Extracted information:
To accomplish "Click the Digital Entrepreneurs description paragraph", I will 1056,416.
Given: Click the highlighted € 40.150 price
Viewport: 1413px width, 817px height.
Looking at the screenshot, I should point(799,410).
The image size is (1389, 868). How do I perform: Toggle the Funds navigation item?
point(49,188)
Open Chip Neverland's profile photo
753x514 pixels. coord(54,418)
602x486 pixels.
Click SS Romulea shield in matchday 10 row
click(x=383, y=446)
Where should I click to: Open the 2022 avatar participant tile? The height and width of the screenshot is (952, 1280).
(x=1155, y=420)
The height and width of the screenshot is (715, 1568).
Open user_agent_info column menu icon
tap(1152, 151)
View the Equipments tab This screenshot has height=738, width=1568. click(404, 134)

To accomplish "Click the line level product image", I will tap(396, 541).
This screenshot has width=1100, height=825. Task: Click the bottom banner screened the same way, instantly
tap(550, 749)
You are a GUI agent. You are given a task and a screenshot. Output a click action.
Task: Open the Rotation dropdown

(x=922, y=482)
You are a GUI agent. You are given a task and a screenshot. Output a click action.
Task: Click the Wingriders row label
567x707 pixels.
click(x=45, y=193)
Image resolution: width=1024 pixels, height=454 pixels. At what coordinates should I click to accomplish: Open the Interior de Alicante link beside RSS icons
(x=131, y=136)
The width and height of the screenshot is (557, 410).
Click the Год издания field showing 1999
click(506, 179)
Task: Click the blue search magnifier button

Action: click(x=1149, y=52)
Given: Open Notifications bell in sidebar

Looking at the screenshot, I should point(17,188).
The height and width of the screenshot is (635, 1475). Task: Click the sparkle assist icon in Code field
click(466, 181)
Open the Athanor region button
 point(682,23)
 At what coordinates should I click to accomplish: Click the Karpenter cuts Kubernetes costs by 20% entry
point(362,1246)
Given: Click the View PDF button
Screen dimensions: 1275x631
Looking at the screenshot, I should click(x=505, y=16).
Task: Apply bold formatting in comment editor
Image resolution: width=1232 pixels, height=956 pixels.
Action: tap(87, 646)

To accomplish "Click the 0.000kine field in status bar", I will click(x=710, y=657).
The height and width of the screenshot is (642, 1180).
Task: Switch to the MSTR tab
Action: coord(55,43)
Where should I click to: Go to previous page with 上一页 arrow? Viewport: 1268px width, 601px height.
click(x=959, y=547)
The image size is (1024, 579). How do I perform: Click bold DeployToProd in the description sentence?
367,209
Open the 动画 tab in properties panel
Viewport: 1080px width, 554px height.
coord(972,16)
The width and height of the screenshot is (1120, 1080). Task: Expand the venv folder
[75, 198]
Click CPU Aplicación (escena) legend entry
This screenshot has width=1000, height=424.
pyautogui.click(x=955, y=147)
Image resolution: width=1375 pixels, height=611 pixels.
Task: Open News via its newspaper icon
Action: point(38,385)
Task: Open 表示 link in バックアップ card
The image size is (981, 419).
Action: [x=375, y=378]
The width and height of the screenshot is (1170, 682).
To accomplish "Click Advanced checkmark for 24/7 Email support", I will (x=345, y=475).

Exercise prompt:
Your response should consist of the listing, reproduced exactly.

Solution for this problem:
To accomplish "Click the Digital Entrepreneurs description paragraph", I will 1056,416.
Given: Click the highlighted € 40.150 price
Viewport: 1413px width, 817px height.
Looking at the screenshot, I should point(799,410).
The image size is (1389, 868). How do I perform: Toggle the Funds navigation item?
point(49,188)
Open Chip Neverland's profile photo
753x514 pixels. coord(54,418)
602x486 pixels.
Click SS Romulea shield in matchday 10 row
click(x=383, y=446)
Where should I click to: Open the 2022 avatar participant tile? The height and width of the screenshot is (952, 1280).
(x=1155, y=420)
The height and width of the screenshot is (715, 1568).
Open user_agent_info column menu icon
tap(1152, 151)
View the Equipments tab This screenshot has height=738, width=1568. click(404, 134)

To accomplish "Click the line level product image", I will tap(396, 541).
This screenshot has width=1100, height=825. Task: Click the bottom banner screened the same way, instantly
tap(550, 749)
You are a GUI agent. You are given a task and a screenshot. Output a click action.
Task: Open the Rotation dropdown

(x=922, y=482)
You are a GUI agent. You are given a task and a screenshot. Output a click action.
Task: Click the Wingriders row label
567x707 pixels.
click(x=45, y=193)
Image resolution: width=1024 pixels, height=454 pixels. At what coordinates should I click to accomplish: Open the Interior de Alicante link beside RSS icons
(x=131, y=136)
The width and height of the screenshot is (557, 410).
Click the Год издания field showing 1999
click(506, 179)
Task: Click the blue search magnifier button

Action: click(x=1149, y=52)
Given: Open Notifications bell in sidebar

Looking at the screenshot, I should point(17,188).
The height and width of the screenshot is (635, 1475). Task: Click the sparkle assist icon in Code field
click(466, 181)
Open the Athanor region button
 point(682,23)
 At what coordinates should I click to accomplish: Click the Karpenter cuts Kubernetes costs by 20% entry
point(362,1246)
Given: Click the View PDF button
Screen dimensions: 1275x631
Looking at the screenshot, I should click(x=505, y=16).
Task: Apply bold formatting in comment editor
Image resolution: width=1232 pixels, height=956 pixels.
Action: tap(87, 646)

To accomplish "Click the 0.000kine field in status bar", I will click(x=710, y=657).
The height and width of the screenshot is (642, 1180).
Task: Switch to the MSTR tab
Action: coord(55,43)
Where should I click to: Go to previous page with 上一页 arrow? Viewport: 1268px width, 601px height.
click(x=959, y=547)
The image size is (1024, 579). How do I perform: Click bold DeployToProd in the description sentence?
367,209
Open the 动画 tab in properties panel
Viewport: 1080px width, 554px height.
coord(972,16)
The width and height of the screenshot is (1120, 1080). Task: Expand the venv folder
[75, 198]
Click CPU Aplicación (escena) legend entry
This screenshot has width=1000, height=424.
pyautogui.click(x=955, y=147)
Image resolution: width=1375 pixels, height=611 pixels.
Task: Open News via its newspaper icon
Action: point(38,385)
Task: Open 表示 link in バックアップ card
The image size is (981, 419).
Action: [x=375, y=378]
The width and height of the screenshot is (1170, 682).
To accomplish "Click Advanced checkmark for 24/7 Email support", I will (x=345, y=475).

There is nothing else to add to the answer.